Reproduce everything in the material below from the line containing "Click the teal Link clicks legend swatch" down through the line containing "coord(15,155)", with both of those lines included.

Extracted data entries
--- BEGIN ---
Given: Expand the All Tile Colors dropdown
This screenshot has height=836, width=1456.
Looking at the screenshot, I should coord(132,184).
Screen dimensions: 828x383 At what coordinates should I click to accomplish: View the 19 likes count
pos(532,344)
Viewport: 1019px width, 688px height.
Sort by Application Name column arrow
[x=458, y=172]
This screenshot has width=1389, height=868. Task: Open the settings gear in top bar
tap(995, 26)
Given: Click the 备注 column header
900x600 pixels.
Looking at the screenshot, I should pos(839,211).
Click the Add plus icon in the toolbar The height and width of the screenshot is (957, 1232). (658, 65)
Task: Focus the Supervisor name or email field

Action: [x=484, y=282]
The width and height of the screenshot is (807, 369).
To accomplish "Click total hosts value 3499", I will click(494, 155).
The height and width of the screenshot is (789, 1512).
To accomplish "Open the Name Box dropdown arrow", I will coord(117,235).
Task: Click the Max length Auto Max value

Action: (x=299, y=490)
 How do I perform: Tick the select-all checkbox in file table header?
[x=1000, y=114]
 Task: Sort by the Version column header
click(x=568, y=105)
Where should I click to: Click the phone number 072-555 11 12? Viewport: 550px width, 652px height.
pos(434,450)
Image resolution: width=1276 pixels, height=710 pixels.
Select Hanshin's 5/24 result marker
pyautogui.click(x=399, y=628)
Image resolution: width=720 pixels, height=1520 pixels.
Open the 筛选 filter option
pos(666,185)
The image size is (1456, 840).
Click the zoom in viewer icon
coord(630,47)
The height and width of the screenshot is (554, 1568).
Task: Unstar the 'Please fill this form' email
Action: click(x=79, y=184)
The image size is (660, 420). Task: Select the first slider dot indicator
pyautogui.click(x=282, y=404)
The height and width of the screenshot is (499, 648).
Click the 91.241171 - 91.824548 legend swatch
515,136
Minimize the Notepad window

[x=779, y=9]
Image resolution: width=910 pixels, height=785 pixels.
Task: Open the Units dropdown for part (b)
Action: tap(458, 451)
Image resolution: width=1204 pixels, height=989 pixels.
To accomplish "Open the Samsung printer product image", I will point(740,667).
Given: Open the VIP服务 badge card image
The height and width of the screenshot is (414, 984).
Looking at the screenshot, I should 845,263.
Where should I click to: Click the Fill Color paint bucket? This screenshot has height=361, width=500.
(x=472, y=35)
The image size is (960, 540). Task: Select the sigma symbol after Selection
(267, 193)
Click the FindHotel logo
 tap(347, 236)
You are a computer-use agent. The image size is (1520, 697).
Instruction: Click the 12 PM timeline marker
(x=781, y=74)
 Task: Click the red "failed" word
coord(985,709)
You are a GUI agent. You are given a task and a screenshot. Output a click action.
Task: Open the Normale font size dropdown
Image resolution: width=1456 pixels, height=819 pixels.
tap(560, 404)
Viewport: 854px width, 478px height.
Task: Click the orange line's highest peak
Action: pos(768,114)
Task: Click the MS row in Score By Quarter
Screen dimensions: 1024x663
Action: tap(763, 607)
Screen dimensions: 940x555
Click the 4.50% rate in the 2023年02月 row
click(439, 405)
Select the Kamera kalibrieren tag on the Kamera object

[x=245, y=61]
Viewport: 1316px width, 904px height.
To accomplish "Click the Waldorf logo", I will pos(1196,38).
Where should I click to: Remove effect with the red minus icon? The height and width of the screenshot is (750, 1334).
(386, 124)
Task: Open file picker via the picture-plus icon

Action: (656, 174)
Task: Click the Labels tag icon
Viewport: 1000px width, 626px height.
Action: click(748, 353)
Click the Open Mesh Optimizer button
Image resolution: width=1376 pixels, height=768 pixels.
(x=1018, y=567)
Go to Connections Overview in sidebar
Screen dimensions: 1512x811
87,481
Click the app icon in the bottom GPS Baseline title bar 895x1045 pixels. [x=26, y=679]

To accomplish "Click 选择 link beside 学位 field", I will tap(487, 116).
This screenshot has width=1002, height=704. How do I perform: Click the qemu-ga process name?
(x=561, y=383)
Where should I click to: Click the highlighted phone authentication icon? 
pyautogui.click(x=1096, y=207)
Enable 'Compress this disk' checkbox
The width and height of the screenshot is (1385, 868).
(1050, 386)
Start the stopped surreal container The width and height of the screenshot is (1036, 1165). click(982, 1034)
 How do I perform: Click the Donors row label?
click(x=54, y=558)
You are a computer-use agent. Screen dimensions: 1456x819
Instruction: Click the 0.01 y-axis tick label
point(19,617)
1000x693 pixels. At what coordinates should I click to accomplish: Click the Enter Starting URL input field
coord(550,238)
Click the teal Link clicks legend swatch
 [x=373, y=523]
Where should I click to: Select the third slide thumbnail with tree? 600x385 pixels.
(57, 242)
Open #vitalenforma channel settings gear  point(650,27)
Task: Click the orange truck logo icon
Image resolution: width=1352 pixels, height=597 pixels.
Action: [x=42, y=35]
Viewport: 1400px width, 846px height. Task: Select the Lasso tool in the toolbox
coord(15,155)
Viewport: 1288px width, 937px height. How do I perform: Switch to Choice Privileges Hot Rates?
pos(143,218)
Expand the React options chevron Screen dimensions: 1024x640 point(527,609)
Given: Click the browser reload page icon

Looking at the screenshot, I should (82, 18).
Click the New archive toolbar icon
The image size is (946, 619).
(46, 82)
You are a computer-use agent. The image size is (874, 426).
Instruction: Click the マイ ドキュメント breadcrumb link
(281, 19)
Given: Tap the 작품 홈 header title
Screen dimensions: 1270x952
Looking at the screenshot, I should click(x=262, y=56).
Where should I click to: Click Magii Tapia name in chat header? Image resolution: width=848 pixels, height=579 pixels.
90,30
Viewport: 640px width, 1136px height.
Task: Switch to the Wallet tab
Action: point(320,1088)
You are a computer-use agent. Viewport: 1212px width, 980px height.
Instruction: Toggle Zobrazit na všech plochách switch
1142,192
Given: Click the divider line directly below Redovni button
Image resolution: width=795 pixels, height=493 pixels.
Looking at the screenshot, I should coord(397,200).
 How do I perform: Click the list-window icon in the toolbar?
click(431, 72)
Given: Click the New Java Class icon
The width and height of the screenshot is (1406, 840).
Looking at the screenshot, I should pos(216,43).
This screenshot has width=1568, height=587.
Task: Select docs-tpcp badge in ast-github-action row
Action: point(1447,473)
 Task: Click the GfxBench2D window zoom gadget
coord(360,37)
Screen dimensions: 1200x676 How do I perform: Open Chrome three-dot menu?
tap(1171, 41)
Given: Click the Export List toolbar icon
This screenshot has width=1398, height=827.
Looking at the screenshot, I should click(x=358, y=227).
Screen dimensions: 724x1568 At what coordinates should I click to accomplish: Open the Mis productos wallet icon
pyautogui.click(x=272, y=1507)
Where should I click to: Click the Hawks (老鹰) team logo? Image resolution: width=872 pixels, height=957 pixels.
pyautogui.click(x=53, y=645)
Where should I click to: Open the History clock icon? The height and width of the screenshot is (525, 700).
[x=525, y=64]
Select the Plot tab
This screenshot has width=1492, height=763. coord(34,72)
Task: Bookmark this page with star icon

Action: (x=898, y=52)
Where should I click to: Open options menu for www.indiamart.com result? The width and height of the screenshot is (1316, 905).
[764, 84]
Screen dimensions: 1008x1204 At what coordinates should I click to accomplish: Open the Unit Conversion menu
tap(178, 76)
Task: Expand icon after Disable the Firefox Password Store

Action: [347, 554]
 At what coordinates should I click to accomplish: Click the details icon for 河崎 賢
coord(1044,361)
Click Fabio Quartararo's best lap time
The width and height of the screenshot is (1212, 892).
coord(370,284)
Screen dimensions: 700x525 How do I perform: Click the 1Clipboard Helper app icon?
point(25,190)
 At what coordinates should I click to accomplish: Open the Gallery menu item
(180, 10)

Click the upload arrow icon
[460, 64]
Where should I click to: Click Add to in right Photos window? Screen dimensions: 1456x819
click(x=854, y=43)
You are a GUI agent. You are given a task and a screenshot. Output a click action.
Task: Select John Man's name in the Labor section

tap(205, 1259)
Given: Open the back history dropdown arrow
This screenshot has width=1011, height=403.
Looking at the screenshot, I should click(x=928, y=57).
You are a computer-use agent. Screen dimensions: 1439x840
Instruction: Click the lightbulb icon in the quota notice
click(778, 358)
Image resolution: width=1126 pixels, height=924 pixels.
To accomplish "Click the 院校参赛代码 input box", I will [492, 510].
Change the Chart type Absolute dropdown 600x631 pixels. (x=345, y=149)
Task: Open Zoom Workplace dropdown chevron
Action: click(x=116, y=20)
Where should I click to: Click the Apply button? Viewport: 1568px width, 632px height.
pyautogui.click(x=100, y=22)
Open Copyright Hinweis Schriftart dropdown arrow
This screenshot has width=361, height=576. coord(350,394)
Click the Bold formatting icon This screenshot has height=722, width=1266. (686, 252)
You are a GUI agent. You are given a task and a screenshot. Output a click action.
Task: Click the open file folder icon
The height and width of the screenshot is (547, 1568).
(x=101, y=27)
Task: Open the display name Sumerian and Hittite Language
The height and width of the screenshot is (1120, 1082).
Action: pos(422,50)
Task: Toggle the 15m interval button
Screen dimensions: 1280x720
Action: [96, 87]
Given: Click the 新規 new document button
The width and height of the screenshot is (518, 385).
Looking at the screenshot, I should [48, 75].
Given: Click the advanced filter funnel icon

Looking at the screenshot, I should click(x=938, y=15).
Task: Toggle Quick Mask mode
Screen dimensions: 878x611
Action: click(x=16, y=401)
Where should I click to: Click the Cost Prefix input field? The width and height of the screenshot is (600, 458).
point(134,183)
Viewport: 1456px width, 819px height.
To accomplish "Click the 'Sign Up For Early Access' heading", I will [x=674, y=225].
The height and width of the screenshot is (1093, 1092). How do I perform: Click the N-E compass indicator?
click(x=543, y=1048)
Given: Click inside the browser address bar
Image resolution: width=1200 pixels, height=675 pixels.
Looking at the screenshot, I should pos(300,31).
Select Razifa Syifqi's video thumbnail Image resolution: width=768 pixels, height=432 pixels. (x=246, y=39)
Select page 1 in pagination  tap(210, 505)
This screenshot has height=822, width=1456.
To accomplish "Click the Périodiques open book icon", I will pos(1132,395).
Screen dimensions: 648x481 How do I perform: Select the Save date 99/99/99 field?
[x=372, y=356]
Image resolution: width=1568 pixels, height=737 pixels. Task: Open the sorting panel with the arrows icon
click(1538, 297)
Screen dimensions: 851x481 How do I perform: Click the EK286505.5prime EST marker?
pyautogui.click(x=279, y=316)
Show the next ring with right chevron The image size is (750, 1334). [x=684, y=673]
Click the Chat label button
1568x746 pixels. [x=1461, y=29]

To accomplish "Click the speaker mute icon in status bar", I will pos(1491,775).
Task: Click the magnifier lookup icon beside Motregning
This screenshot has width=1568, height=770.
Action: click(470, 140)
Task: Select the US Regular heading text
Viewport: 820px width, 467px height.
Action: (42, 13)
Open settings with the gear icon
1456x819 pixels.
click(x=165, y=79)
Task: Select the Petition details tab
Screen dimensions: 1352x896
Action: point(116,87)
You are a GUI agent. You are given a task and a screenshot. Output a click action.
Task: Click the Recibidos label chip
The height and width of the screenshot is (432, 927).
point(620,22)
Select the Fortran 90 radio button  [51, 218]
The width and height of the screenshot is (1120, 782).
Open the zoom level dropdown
--- END ---
**Task result:**
Click the teal Link clicks legend swatch
 [x=373, y=523]
Where should I click to: Select the third slide thumbnail with tree? 600x385 pixels.
(57, 242)
Open #vitalenforma channel settings gear  point(650,27)
Task: Click the orange truck logo icon
Image resolution: width=1352 pixels, height=597 pixels.
Action: [x=42, y=35]
Viewport: 1400px width, 846px height. Task: Select the Lasso tool in the toolbox
coord(15,155)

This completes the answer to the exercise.